Worker ordered to repay more than $17,000 in worker’s compensation

An Adelaide man has been ordered to repay more than $17,000 after falsely claiming he was too injured to work, while being employed as a farmhand.

The man pleaded guilty to 12 charges in South Australia’s Employment Tribunal related to dishonestly claiming and receiving payments from Return To Work SA.

The tribunal heard the man suffered a compensable injury while working as a security guard in March 2019 including bruising and swelling to his face, grazed knees and abdominal muscle strain.

After a short period of time away from work, he had surgery on his nose with complications causing him to lose some of his sense of taste and smell.
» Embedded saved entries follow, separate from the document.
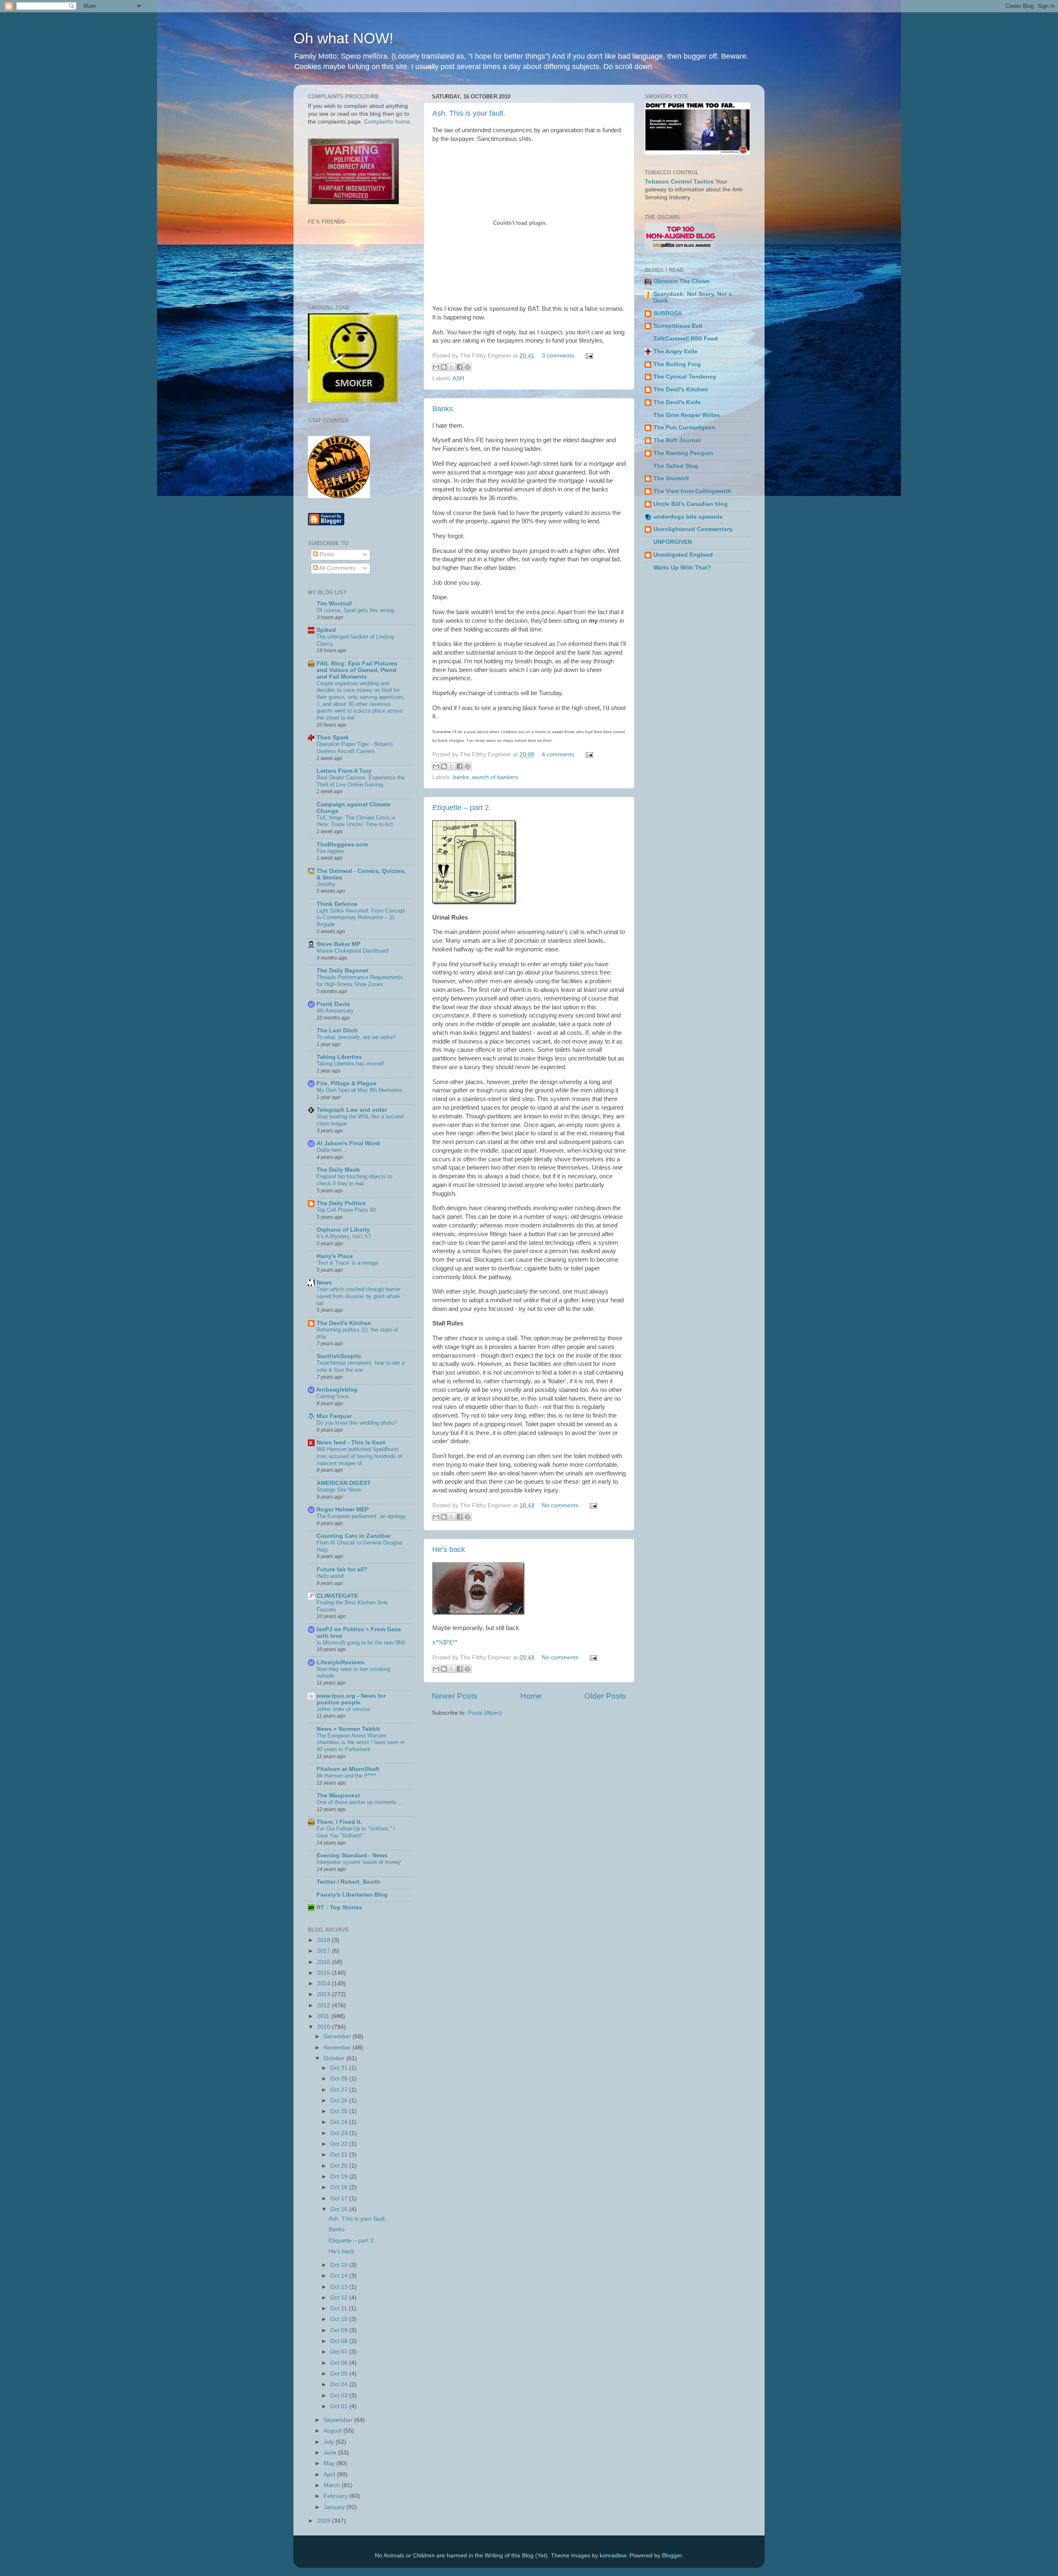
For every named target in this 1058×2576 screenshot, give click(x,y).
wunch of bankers (495, 777)
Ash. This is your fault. (468, 113)
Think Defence (337, 904)
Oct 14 (339, 2276)
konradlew (613, 2555)
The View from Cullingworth (692, 491)
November (338, 2048)
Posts (326, 554)
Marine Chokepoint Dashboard (352, 951)
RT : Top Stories (339, 1907)
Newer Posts (454, 1696)
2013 (324, 1994)
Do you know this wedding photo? (357, 1423)
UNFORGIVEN (672, 542)
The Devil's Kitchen (344, 1323)
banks (461, 777)
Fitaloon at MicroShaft (348, 1769)
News (324, 1283)
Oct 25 (339, 2111)
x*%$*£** (445, 1642)
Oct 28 (339, 2079)
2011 (324, 2016)
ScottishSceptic (339, 1356)
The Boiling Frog (677, 364)
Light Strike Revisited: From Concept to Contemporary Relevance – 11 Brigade (361, 917)
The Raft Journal (677, 440)
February (336, 2496)
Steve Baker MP (338, 944)
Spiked (326, 630)
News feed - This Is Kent (351, 1442)
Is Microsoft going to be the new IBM (361, 1642)
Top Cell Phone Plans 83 (346, 1210)
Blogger (672, 2555)
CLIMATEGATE (337, 1596)
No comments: (561, 1505)
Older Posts (605, 1696)
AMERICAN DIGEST (344, 1483)
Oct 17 (339, 2198)
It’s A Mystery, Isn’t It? (344, 1236)
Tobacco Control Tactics (679, 182)
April (330, 2474)
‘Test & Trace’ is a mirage (347, 1263)
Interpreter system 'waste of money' (359, 1862)
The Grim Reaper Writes (686, 415)
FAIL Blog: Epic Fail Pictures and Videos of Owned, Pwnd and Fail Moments (357, 670)
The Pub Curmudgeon (684, 427)
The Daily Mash (338, 1170)
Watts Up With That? (682, 568)
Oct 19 (339, 2176)
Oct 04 (339, 2384)
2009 (324, 2521)
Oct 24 (339, 2122)
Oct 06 (339, 2363)
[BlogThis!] (444, 367)
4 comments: (559, 754)
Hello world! (330, 1576)
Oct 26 (339, 2100)
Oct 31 (339, 2068)
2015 (324, 1973)
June (331, 2453)
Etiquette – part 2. (461, 807)
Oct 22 (339, 2144)
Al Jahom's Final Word (348, 1143)
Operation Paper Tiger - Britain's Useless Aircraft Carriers (355, 747)
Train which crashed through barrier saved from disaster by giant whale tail (358, 1296)
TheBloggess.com (342, 844)
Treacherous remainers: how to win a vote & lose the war (361, 1366)
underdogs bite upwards (688, 517)
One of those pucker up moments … (360, 1802)
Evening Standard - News (352, 1855)
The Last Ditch (337, 1030)
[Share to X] (452, 367)
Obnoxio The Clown (681, 281)
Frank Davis (333, 1004)
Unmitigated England (683, 555)
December (338, 2036)
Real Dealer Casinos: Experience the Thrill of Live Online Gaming (361, 781)
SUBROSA (667, 313)
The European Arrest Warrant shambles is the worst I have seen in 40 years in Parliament (361, 1742)
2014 (324, 1983)
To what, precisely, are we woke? (356, 1037)
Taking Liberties (339, 1057)
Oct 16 (339, 2209)
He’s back (448, 1549)
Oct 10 (339, 2319)
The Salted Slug (675, 466)
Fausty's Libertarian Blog (352, 1895)
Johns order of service (343, 1709)
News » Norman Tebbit (348, 1729)
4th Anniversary (335, 1011)
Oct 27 (339, 2090)
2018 (324, 1940)
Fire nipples (330, 851)
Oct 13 (339, 2287)
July (330, 2442)
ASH (458, 378)
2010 (324, 2027)
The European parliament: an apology (361, 1516)
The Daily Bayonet (342, 970)
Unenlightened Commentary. (693, 529)
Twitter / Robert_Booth (348, 1882)
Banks (442, 409)
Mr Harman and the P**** (346, 1776)
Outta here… (332, 1150)
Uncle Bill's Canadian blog (690, 504)
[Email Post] (588, 356)
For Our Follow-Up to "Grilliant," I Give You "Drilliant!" (356, 1832)
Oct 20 (339, 2166)
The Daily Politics (341, 1203)
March (333, 2485)
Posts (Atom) (485, 1713)
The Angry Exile (675, 351)
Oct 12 (339, 2298)
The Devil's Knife (677, 402)
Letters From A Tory (344, 771)
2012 (324, 2005)
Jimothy (326, 884)
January (335, 2507)
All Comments (336, 568)
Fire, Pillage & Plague (346, 1083)
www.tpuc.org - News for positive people (351, 1699)
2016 (324, 1962)
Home (531, 1696)
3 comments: (559, 356)
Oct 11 (339, 2308)
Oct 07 (339, 2352)
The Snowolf (671, 478)
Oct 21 (339, 2155)
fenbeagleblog (337, 1390)
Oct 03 (339, 2396)
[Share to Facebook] (459, 367)
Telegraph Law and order (352, 1110)
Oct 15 (339, 2265)
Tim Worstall (334, 604)
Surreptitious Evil (677, 326)
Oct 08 (339, 2341)
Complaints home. (388, 122)
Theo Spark (333, 737)
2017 (324, 1951)
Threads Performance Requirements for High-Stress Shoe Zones (360, 980)
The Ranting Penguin (683, 453)
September (339, 2420)
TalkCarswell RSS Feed (685, 339)
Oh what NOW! (343, 38)
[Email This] (436, 367)
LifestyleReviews (341, 1662)
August (333, 2431)
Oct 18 (339, 2187)
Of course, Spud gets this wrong (355, 610)
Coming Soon (333, 1396)
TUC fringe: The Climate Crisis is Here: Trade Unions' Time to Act (356, 821)
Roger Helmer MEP (343, 1509)
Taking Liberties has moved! (350, 1063)
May (330, 2463)
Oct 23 (339, 2133)
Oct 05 (339, 2374)
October (335, 2058)
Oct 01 (339, 2406)
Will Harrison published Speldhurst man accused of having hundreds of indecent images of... (359, 1456)
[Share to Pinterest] (467, 367)
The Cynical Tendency (684, 377)
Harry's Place (335, 1256)
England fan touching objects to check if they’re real (354, 1180)
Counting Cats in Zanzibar (354, 1536)
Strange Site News (339, 1490)
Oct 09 (339, 2330)
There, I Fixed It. (339, 1822)
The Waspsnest (338, 1795)
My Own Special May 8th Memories (359, 1090)
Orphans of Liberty (343, 1230)
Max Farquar (334, 1416)
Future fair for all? (342, 1569)
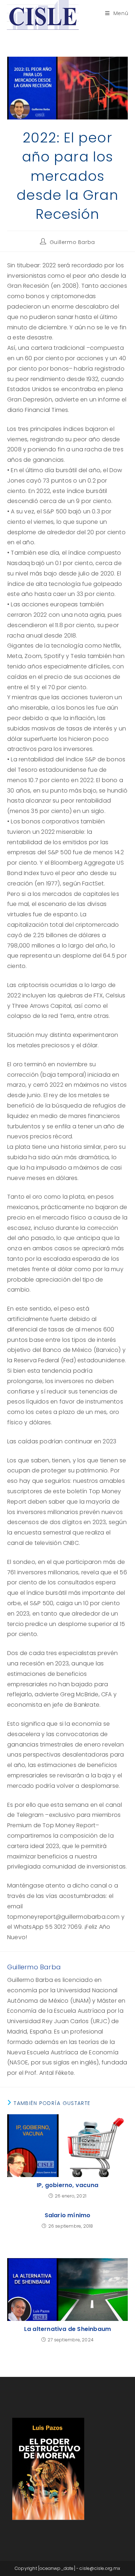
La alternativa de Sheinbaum (67, 2329)
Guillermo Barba (72, 242)
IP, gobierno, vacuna (67, 2185)
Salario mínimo (68, 2215)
The man received $17,641 from October to December 2019 in compensation payments after submitting medical certificates certifying “total incapacity for work” accompanied by statements that he had not been working.

The tribunal heard during that time he had been in paid work as a farmhand.

“When individuals or businesses try to rort the system, it increases the costs for all employers and takes money away from providing services to people who have been injured at work,” Return To Work SA executive leader of regulation James Large said.

“We take fraud very seriously and will rigorously pursue cases where we think there are suspicious activities or improper claims being made.

“By doing so, we are protecting access for legitimately injured workers who rely on the scheme to provide support for their incapacity or disability.”

The man had convictions recorded and was sentenced to 109 days in prison.

The prison sentence was suspended on him entering a $750 bond to be of good behaviour for 12 months.

He has been ordered to repay all of the compensation payments, plus nearly $8,000 for Return to Work SA’s investigation and legal costs and a $3,000 victim’s of crime levy.